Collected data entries
* * * * * * * * *
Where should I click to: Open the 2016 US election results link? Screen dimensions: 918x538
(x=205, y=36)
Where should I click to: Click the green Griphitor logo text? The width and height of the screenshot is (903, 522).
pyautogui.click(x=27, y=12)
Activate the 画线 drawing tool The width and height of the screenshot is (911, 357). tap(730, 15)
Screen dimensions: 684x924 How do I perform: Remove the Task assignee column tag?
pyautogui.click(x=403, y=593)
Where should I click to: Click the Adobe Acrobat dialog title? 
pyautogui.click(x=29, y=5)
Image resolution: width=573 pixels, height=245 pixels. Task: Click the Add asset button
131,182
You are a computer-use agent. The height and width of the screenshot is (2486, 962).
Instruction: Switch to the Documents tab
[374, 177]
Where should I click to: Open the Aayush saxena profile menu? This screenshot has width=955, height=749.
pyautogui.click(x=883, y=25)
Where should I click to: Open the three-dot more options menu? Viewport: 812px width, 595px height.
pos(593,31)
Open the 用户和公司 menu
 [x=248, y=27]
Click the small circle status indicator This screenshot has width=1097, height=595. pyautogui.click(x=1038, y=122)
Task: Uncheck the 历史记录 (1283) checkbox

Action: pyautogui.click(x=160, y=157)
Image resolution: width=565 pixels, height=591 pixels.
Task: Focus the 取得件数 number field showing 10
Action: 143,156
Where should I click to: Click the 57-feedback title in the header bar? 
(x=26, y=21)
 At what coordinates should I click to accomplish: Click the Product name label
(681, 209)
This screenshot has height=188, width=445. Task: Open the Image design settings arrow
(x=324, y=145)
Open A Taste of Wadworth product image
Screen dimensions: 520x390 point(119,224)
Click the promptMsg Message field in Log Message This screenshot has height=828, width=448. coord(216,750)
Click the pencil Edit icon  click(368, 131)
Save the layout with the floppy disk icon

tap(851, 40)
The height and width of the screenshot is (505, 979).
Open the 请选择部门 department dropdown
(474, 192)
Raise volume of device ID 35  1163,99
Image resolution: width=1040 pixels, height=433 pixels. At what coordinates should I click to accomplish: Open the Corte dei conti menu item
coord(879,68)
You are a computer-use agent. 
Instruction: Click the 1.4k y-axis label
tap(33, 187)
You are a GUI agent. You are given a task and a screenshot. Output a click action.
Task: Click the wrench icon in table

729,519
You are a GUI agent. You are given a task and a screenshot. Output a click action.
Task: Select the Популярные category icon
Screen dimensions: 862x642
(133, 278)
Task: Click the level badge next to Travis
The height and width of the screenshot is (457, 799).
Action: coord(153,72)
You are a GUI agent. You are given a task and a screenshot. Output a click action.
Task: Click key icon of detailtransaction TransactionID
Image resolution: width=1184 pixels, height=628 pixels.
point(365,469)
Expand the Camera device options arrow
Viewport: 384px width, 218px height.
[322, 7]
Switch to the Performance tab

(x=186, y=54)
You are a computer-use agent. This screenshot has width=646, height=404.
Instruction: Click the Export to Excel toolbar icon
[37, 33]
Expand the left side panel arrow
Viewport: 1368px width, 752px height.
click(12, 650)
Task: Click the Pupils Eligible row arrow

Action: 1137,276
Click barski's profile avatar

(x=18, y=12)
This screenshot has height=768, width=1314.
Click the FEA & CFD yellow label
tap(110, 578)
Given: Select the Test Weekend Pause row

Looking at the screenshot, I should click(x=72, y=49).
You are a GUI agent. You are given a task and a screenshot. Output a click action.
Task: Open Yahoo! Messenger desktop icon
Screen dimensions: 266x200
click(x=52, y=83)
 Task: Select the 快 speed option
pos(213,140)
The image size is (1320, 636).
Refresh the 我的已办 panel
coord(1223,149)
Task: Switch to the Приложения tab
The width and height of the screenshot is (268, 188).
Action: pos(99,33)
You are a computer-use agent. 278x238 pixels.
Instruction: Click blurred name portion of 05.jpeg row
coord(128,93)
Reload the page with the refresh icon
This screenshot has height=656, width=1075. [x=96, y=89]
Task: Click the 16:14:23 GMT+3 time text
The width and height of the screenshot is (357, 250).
* * * * * * * * *
> **Activity**
Reproduce all the data exactly. Include every line.

> **Result for this exercise**
Where should I click to: Open the 2016 US election results link? Screen dimensions: 918x538
(x=205, y=36)
Where should I click to: Click the green Griphitor logo text? The width and height of the screenshot is (903, 522).
pyautogui.click(x=27, y=12)
Activate the 画线 drawing tool The width and height of the screenshot is (911, 357). tap(730, 15)
Screen dimensions: 684x924 How do I perform: Remove the Task assignee column tag?
pyautogui.click(x=403, y=593)
Where should I click to: Click the Adobe Acrobat dialog title? 
pyautogui.click(x=29, y=5)
Image resolution: width=573 pixels, height=245 pixels. Task: Click the Add asset button
131,182
You are a computer-use agent. The height and width of the screenshot is (2486, 962).
Instruction: Switch to the Documents tab
[374, 177]
Where should I click to: Open the Aayush saxena profile menu? This screenshot has width=955, height=749.
pyautogui.click(x=883, y=25)
Where should I click to: Open the three-dot more options menu? Viewport: 812px width, 595px height.
pos(593,31)
Open the 用户和公司 menu
 [x=248, y=27]
Click the small circle status indicator This screenshot has width=1097, height=595. pyautogui.click(x=1038, y=122)
Task: Uncheck the 历史记录 (1283) checkbox

Action: pyautogui.click(x=160, y=157)
Image resolution: width=565 pixels, height=591 pixels.
Task: Focus the 取得件数 number field showing 10
Action: 143,156
Where should I click to: Click the 57-feedback title in the header bar? 
(x=26, y=21)
 At what coordinates should I click to accomplish: Click the Product name label
(681, 209)
This screenshot has height=188, width=445. Task: Open the Image design settings arrow
(x=324, y=145)
Open A Taste of Wadworth product image
Screen dimensions: 520x390 point(119,224)
Click the promptMsg Message field in Log Message This screenshot has height=828, width=448. coord(216,750)
Click the pencil Edit icon  click(368, 131)
Save the layout with the floppy disk icon

tap(851, 40)
The height and width of the screenshot is (505, 979).
Open the 请选择部门 department dropdown
(474, 192)
Raise volume of device ID 35  1163,99
Image resolution: width=1040 pixels, height=433 pixels. At what coordinates should I click to accomplish: Open the Corte dei conti menu item
coord(879,68)
You are a computer-use agent. 
Instruction: Click the 1.4k y-axis label
tap(33, 187)
You are a GUI agent. You are given a task and a screenshot. Output a click action.
Task: Click the wrench icon in table

729,519
You are a GUI agent. You are given a task and a screenshot. Output a click action.
Task: Select the Популярные category icon
Screen dimensions: 862x642
(133, 278)
Task: Click the level badge next to Travis
The height and width of the screenshot is (457, 799).
Action: coord(153,72)
You are a GUI agent. You are given a task and a screenshot. Output a click action.
Task: Click key icon of detailtransaction TransactionID
Image resolution: width=1184 pixels, height=628 pixels.
point(365,469)
Expand the Camera device options arrow
Viewport: 384px width, 218px height.
[322, 7]
Switch to the Performance tab

(x=186, y=54)
You are a computer-use agent. This screenshot has width=646, height=404.
Instruction: Click the Export to Excel toolbar icon
[37, 33]
Expand the left side panel arrow
Viewport: 1368px width, 752px height.
click(12, 650)
Task: Click the Pupils Eligible row arrow

Action: 1137,276
Click barski's profile avatar

(x=18, y=12)
This screenshot has height=768, width=1314.
Click the FEA & CFD yellow label
tap(110, 578)
Given: Select the Test Weekend Pause row

Looking at the screenshot, I should click(x=72, y=49).
You are a GUI agent. You are given a task and a screenshot. Output a click action.
Task: Open Yahoo! Messenger desktop icon
Screen dimensions: 266x200
click(x=52, y=83)
 Task: Select the 快 speed option
pos(213,140)
The image size is (1320, 636).
Refresh the 我的已办 panel
coord(1223,149)
Task: Switch to the Приложения tab
The width and height of the screenshot is (268, 188).
Action: pos(99,33)
You are a computer-use agent. 278x238 pixels.
Instruction: Click blurred name portion of 05.jpeg row
coord(128,93)
Reload the page with the refresh icon
This screenshot has height=656, width=1075. [x=96, y=89]
Task: Click the 16:14:23 GMT+3 time text
The width and height of the screenshot is (357, 250).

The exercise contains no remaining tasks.